Mr Tim Cooke (National Museums Northern Ireland):

That is true.

The Chairperson:

Fair play to you for coming along. Thank you. Tim, will you please state your position, reintroduce your colleagues and make an opening statement.

Mr Cooke:

Thank you very much for the opportunity to come to speak to you this morning. I appreciate that you take the time. I am Tim Cooke, director and chief executive of National Museums Northern Ireland. I have been here several times before, but the membership of the Committee has changed, so I say hello to the new members. I am joined by my colleagues Mrs Jude Helliker, who is director of organisational development, and Mrs Gillian McLean, who is director of marketing, communications and trading.
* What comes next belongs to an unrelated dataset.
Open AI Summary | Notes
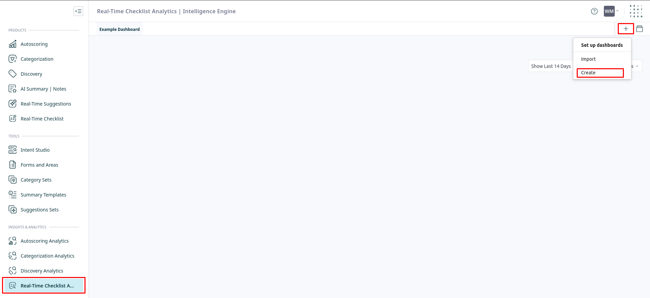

We sent the Committee some briefing material in advance. I begin by acknowledging the context in which this meeting takes place and the nature of the Committee’s inquiry. National Museums Northern Ireland is very conscious of the wider economic situation and that there are many worthy causes, all of which are arguing their cases. We want to be considered as one of those worthy causes and to argue our case.

For the benefit of the new members, National Museums Northern Ireland comprises the Ulster Museum in Botanic Gardens, the Ulster Folk and Transport Museum at Cultra, the Ulster American Folk Park at Omagh, Armagh County Museum, and we have a wholly owned subsidiary company, W5. All those museums play a substantial role in tourism. Within the next year, we hope to reach our target of one million visitors a year. Most visitors are local people, but 32% of them are out-of-state visitors. Therefore, we see ourselves as one of the main deliverers of the tourism product in Northern Ireland.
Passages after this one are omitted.